§ **BRIEF A**:
Render the entries in Block 1, which comes after the documentation excerpt, as a numbered list. Omit blank lines and leave the pictures out.

§ **DOCUMENT EXCERPT**:
* begin *

Note: Requires pyarrow to be installed: pip install pyarrow

The records_arrow() function generates data in columnar format, which is more efficient for large batches and integrates seamlessly with the Arrow ecosystem (PyArrow, Polars, pandas, DuckDB, etc.).

Serialized Output Formats

Generate records directly as serialized strings or bytes, avoiding the overhead of creating Python objects just to serialize them.

records_csv()

Returns a CSV string with a header row (fields in alphabetical order):

from forgery import records_csv, seed

seed(42)
csv_str = records_csv(1000, {
    "name": "name",
    "email": "email",
    "age": ("int", 18, 65),
})
# age,email,name
# 50,austin.bell@example.com,Austin Bell
# ...

records_json()

Returns a JSON array of objects:

from forgery import records_json, seed

seed(42)
json_str = records_json(1000, {
    "name": "name",
    "age": ("int", 18, 65),
    "active": "boolean",
})
# [{"active":true,"age":50,"name":"Austin Bell"},...]

Integer and float values are JSON numbers, booleans are JSON booleans, and tuples (e.g., RGB colors, coordinates) become JSON arrays.

records_ndjson()

Returns newline-delimited JSON (one JSON object per line, no trailing newline):

from forgery import records_ndjson, seed

seed(42)
ndjson_str = records_ndjson(1000, {
    "id": "uuid",
    "name": "name",
})
# {"id":"88917925-...","name":"Austin Bell"}
# {"id":"a3c1e7f2-...","name":"Maria Garcia"}
# ...

records_parquet()

Returns Parquet file content as bytes (uses the Arrow path internally).

Note: Like records_arrow(), this uses column-major generation. With a fixed seed and multi-column schema, the row data will differ from the row-major methods (records_csv, records_json, records_ndjson, records_sql).

from forgery import records_parquet, seed

seed(42)
parquet_bytes = records_parquet(100_000, {
    "id": "uuid",
    "name": "name",
    "salary": ("float", 30000.0, 150000.0),
})

# Write to disk
with open("data.parquet", "wb") as f:
    f.write(parquet_bytes)

# Or load directly with PyArrow
import pyarrow.parquet as pq
import io
table = pq.read_table(io.BytesIO(parquet_bytes))

records_sql()

Returns ANSI SQL INSERT statements with properly escaped values:

from forgery import records_sql, seed

seed(42)
sql = records_sql(1000, {
    "name": "name",
    "email": "email",
    "age": ("int", 18, 65),
}, "users")
# INSERT INTO "users" ("age", "email", "name") VALUES
# (50, 'austin.bell@example.com', 'Austin Bell'),
# ...
# (34, 'maria.garcia@gmail.com', 'Maria Garcia');

For large batches, multiple INSERT statements are generated with up to 1000 rows each. Column names are double-quoted and string values use single-quote escaping.

Streaming File Writer

For datasets that exceed available memory, records_to_file() generates records in bounded-memory chunks and writes each chunk to disk before generating the next. Memory usage is proportional to chunk_size, not total n.

from forgery import Faker

fake = Faker()
fake.seed(42)

# Generate 100 million records — memory stays at ~500-800 MB
fake.records_to_file(
    100_000_000,
    {"id": "uuid", "name": "name", "amount": ("float", 0.01, 9999.99)},
    "transactions.parquet",
    chunk_size=1_000_000,  # records per chunk (default: 1M, max: 10M)

* end *

§ **RECORDS PROVIDED**:

* begin *

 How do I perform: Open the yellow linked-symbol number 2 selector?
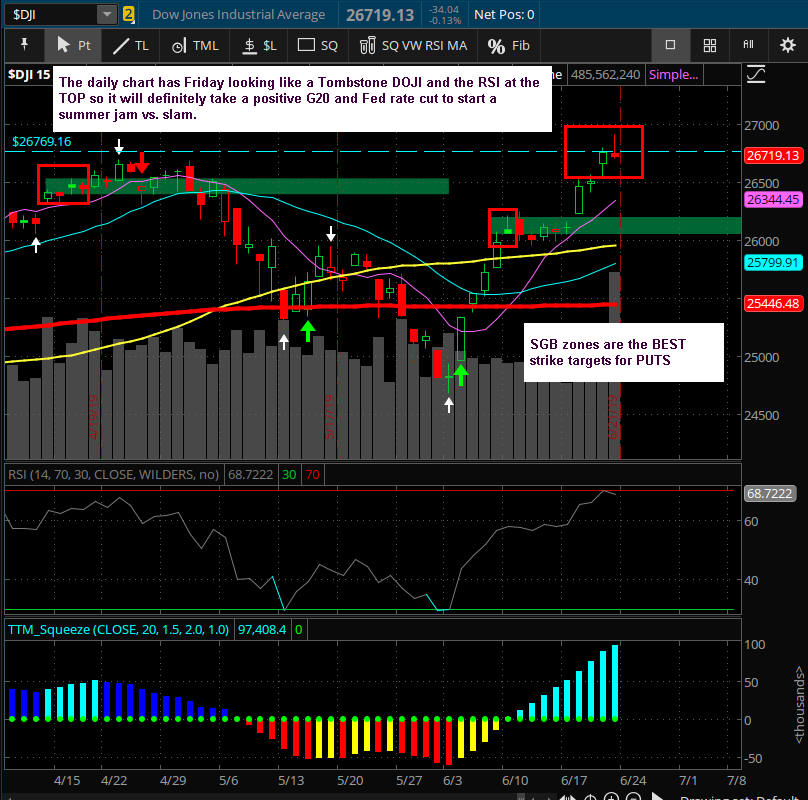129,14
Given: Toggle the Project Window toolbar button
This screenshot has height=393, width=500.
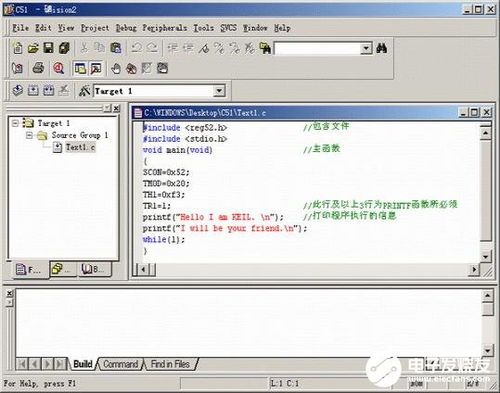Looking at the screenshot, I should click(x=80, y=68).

* end *

§ **BRIEF B**:
According to the documentation excerpt, why does records_parquet() give different row data from records_csv() when the seed is fixed and the schema has several columns? Answer in one to three sentences.

§ **COMPLETE OUTPUT A**:
1.  How do I perform: Open the yellow linked-symbol number 2 selector?
2. 129,14
3. Given: Toggle the Project Window toolbar button
4. This screenshot has height=393, width=500.
5. Looking at the screenshot, I should click(x=80, y=68).

§ **COMPLETE OUTPUT B**:
records_parquet(), like records_arrow(), uses column-major generation. records_csv() is one of the row-major methods. With a fixed seed and a multi-column schema, the row data therefore differs between the two.